# Need Review On "Lenovo G580 (59-324061)"



## meet.himadri (Sep 25, 2012)

Need Review On "Lenovo G580 (59-324061)".
*www.flipkart.com/lenovo-essential-...VDPQ&ref=ffaabb98-2d83-40bc-b32b-0008bb01b579

I'll use it for my Oracle DBA & Networking (Linux, Server-Domain) courses.

**I've to install Windows 7 Ultimate, Windows Server 2008 & RedHat Linux Enterprise v6 in it. (Triple Boot Environment).


----------



## desijoker (Sep 25, 2012)

Lenovo makes bullet proof laptops...thats why they are most preferred business laptops..This laptop looks nice and have good processor which can easily handle your software needs.i think it is worth the price.. 
But f=if you are looking for multimedia or entertainment laptop then this will be a bad choice as you have more options in the same range. But if your needs are as you have mentioned above then this is the best deal... Go for it!


----------



## p!e (Sep 25, 2012)

Lenovo G580 is perfectly fine for the requirement specified by you.
3RD Gen i5 + HD4000 can easily handle Multimedia content no issues in this aspect.


----------



## rider (Sep 26, 2012)

*Re: Need Review On &quot;Lenovo G580 (59-324061)&quot;*



desijoker said:


> Lenovo makes bullet proof laptops...



 really? show me the proof.



meet.himadri said:


> Need Review On "Lenovo G580 (59-324061)".

--------------------------------

#### [To be done]
[1] Which usernames post in the Lenovo G580 forum thread?
[2] Can you carry the Lenovo G580 forum thread on from the point where it stops?
You won't need the material to do any of this.

#### [Dataset excerpt]
--------------------------------

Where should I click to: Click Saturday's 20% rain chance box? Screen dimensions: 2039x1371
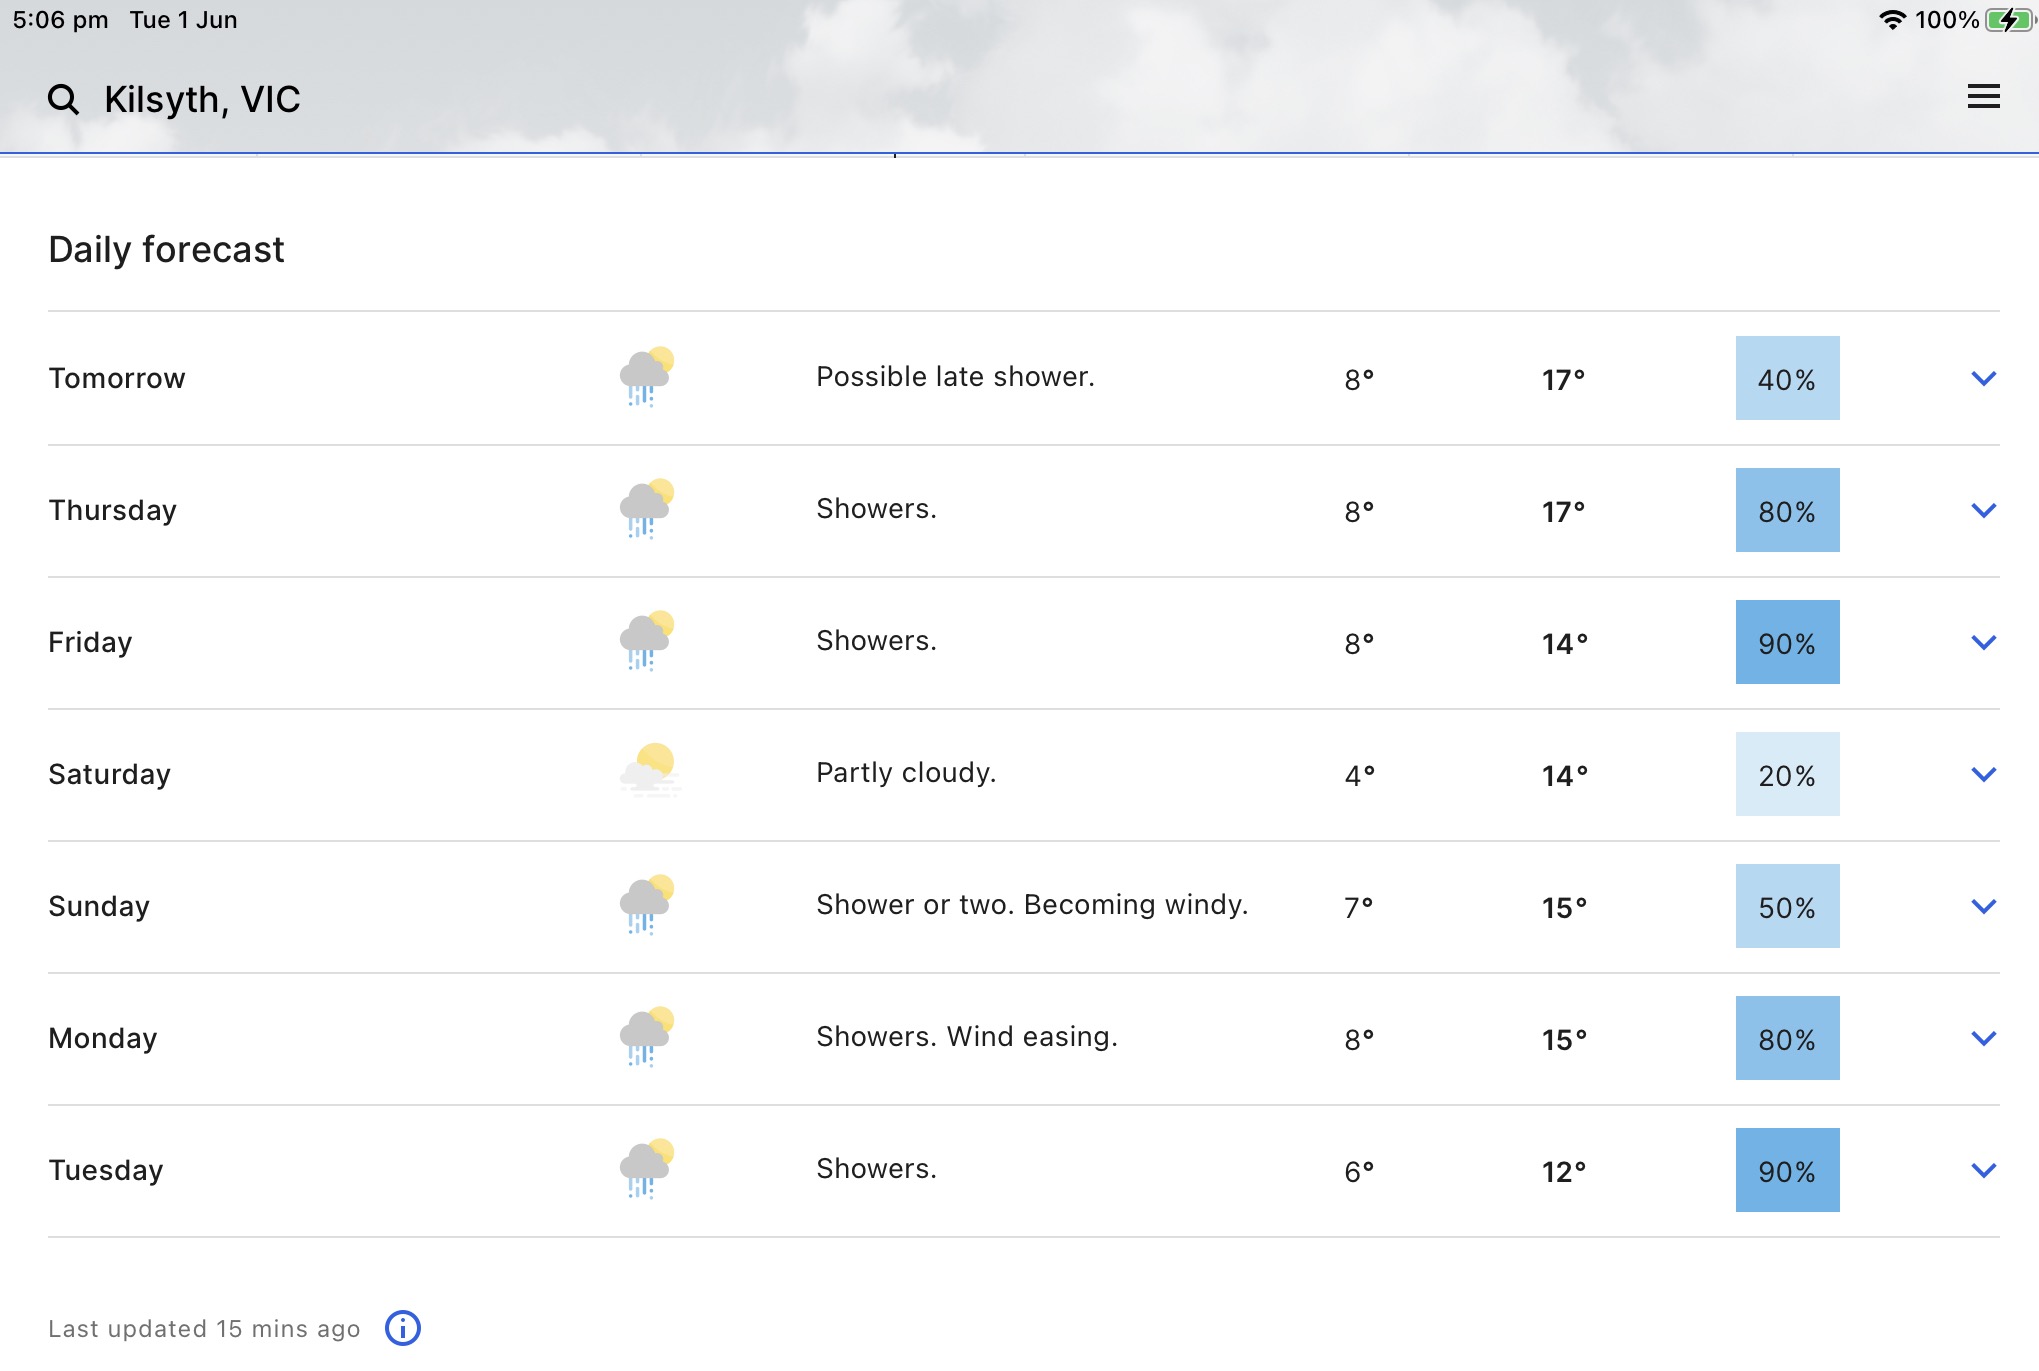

--------------------------------

#### [Outputs in order]
[1] meet.himadri, desijoker, p!e, rider

[2]
> *www.flipkart.com/lenovo-essential-...VDPQ&ref=ffaabb98-2d83-40bc-b32b-0008bb01b579
> 
> I'll use it for my Oracle DBA & Networking (Linux, Server-Domain) courses.
> ...



Listen man lenovo is only good in thinkpad series laptops which was previously owned by IBM the great and as from personal experience ideapad series laptop sucks a lot.
HP 2000 Series 2124TU  would be the best choice in your budget. The after sales and service of hp is great and specs are similar of that laptop.


----------



## desijoker (Sep 26, 2012)

@rider
pls read the comment properly beforing making a joke of yourself. I said "Lenovo makes bullet proof laptops...thats why they are most preferred business laptops"
oh yea i have used the word BUSINESS in it..from next time onward use your eyes and brain without fail


----------



## rider (Sep 26, 2012)

desijoker said:


> @rider
> pls read the comment properly beforing making a joke of yourself. I said "Lenovo makes bullet proof laptops...thats why they are most preferred business laptops"
> oh yea i have used the word BUSINESS in it..from next time onward use your eyes and brain without fail



alright! desi joker! what makes sense by adding business laptops? I commented properly what would make sense by adding "thats why they are most preferred business laptops".
*Does by adding word BUSINESS make it bullet proof?* huh? I am using all my eyes and brain! mind you language mr desijoker! You are *epic fail* about your statement. So better to back off and move on. Behave yourself! or you might be banned again by misbehaving with other senior members.


----------



## desijoker (Sep 26, 2012)

rider said:


> alright! desi joker! what makes sense by adding business laptops? I commented properly what would make sense by adding "thats why they are most preferred business laptops".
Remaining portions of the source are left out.